JAYAPURA – Kepala Balai Pelaksanaan Jalan Nasional Jayapura, Edu Sasarari, mengatakan, bahwa proyek penurunan dan pelebaran ruas jalan Nafri, Kota Jayapura, akan rampung 100 persen pada pertengahan Desember 2020 mendatang.

 Kabalai Edu menjelaskan, penurunan grade jalan yang mereka lakukan sepanjang 2 km itu bervaiasi. Tapi menurut Kabalai Edu, penurunan grade jalan yang paling dalam adalah 8 meter.

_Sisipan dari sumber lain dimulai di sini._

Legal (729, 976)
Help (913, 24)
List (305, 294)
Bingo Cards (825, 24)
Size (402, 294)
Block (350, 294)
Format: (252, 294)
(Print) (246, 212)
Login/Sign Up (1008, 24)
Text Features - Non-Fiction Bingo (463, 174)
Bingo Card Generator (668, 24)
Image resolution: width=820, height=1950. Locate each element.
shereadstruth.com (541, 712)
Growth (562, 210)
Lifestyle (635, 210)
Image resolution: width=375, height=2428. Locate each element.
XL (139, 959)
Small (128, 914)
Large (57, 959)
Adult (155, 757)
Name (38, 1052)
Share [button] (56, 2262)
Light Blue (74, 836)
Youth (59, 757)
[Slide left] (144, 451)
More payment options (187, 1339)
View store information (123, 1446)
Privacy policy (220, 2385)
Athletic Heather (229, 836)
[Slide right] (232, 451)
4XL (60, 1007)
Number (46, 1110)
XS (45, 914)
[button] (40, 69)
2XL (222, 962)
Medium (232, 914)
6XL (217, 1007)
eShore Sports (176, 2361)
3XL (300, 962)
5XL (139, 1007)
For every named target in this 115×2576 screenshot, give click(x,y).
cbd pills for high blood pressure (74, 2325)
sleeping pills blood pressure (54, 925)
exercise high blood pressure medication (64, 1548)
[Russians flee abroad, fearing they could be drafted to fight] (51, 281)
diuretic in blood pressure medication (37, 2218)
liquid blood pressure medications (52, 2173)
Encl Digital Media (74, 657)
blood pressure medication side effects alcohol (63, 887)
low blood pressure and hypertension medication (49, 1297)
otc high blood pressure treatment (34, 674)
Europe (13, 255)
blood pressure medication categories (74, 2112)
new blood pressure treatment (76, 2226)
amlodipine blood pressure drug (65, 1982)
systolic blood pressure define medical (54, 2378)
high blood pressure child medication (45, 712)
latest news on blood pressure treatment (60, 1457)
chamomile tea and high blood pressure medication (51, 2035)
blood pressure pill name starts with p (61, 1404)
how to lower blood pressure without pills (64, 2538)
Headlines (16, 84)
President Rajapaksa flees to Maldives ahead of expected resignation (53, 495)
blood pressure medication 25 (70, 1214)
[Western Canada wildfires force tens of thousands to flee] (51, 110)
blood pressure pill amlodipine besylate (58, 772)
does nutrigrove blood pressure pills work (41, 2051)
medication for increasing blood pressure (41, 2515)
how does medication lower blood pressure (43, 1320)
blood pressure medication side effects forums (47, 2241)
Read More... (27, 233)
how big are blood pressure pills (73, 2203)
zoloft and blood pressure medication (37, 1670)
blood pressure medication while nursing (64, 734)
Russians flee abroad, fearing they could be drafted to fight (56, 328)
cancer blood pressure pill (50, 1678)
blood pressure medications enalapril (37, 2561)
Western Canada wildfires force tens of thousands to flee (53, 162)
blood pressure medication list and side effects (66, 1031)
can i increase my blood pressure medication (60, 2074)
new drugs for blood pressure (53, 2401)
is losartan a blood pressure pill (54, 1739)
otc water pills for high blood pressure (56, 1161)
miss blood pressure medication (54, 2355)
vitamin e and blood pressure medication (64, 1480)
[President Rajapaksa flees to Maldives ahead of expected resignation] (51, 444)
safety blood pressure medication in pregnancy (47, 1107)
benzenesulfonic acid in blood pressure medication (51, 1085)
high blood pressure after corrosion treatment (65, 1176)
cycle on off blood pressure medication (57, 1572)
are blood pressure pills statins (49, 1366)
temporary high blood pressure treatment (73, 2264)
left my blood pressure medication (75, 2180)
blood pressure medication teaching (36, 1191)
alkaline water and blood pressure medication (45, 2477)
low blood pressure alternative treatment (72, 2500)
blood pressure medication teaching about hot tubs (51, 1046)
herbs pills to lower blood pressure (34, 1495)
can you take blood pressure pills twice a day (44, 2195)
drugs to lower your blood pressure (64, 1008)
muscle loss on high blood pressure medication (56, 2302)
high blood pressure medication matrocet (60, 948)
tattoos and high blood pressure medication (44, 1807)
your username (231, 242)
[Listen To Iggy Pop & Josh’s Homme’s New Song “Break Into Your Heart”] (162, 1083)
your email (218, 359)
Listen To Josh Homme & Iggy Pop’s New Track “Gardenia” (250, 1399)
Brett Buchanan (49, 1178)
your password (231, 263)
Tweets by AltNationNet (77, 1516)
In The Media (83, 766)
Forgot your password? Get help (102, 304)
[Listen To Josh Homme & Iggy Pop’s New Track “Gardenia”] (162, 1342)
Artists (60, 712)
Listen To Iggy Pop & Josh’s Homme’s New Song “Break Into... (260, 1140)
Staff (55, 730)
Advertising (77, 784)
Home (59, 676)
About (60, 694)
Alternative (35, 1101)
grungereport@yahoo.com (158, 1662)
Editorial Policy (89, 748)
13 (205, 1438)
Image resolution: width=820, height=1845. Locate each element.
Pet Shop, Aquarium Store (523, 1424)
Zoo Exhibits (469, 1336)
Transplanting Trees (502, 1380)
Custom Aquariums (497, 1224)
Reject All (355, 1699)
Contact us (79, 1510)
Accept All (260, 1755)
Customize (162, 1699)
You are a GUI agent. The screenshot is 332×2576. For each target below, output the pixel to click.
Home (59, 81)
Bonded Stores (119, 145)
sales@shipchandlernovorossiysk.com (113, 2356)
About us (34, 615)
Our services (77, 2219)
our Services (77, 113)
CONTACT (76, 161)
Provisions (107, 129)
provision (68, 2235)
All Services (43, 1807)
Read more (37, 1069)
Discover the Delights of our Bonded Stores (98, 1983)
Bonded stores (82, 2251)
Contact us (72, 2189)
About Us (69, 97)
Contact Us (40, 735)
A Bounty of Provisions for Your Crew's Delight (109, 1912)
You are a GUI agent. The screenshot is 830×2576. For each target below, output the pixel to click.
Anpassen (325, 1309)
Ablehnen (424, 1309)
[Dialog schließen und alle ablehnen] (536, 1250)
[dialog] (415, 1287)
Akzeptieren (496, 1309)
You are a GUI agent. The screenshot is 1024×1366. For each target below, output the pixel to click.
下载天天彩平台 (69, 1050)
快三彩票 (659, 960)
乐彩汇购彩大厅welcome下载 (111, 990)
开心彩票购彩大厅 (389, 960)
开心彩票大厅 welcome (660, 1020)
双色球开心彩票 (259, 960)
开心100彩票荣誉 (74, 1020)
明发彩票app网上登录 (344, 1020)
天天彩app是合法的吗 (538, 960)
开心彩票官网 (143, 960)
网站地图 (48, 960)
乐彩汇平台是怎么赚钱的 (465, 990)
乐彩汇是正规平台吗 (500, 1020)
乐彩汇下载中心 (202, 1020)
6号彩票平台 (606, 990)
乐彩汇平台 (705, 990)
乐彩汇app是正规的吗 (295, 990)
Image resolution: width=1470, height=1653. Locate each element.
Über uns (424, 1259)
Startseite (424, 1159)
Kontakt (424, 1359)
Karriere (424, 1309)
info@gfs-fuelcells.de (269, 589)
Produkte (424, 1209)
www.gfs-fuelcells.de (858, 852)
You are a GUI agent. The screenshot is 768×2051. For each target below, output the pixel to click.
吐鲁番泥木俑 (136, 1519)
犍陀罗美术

Tak hanya penurunan grade badan jalan, Kabalai Edu menuturkan, BPJN Jayapura pun melakukan pelebaran jalan dengan luas 6 meter.

 Kata Kabalai Edu, saat ini pihaknya sedang fokus pengaspalan badan jalan. Sehingga petengahan Desember pun dapat dilalui oleh segala jenis kendaraan. Dia menambahkan progres pekerjaan sudah sampai pada pengaspalan, dan menurut rencana pertengahan Desember sudah selesai  dan bisa dilewati kendaraan.

 “Saat ini fokus pengaspalan, pembuatan saluran air, dan bahu jalan kita cor. Memang ada sedikit masalah non teknis, tapi kita optimis selesai Desember sesuai kontrak. Dan sudah bisa dilalui kendaraan,” ungkap Edu sapaan akrabnya kepada Cenderawasih Pos saat dihubungi via telepon selulernya, Selasa (24/11) kemarin.

 Selama ini, tanjakan tersebut memang menjadi keluhan setiap pengendara yang melintas, khususnya kendaraan yang membawa muatan berat. Kabalai Edu pun berharap, setelah perbaikan dengan penurunan grade jalan serta pelebaran jalan dapat mengatasi masalah tersebut.

“Dari dulu, jika kita nanjak membawa pasir atau batu itu setengah mati, dengan penurunan grade ini sudah bisa meringankan para pengendara yang melintas,” tandasnya. (eri/wen)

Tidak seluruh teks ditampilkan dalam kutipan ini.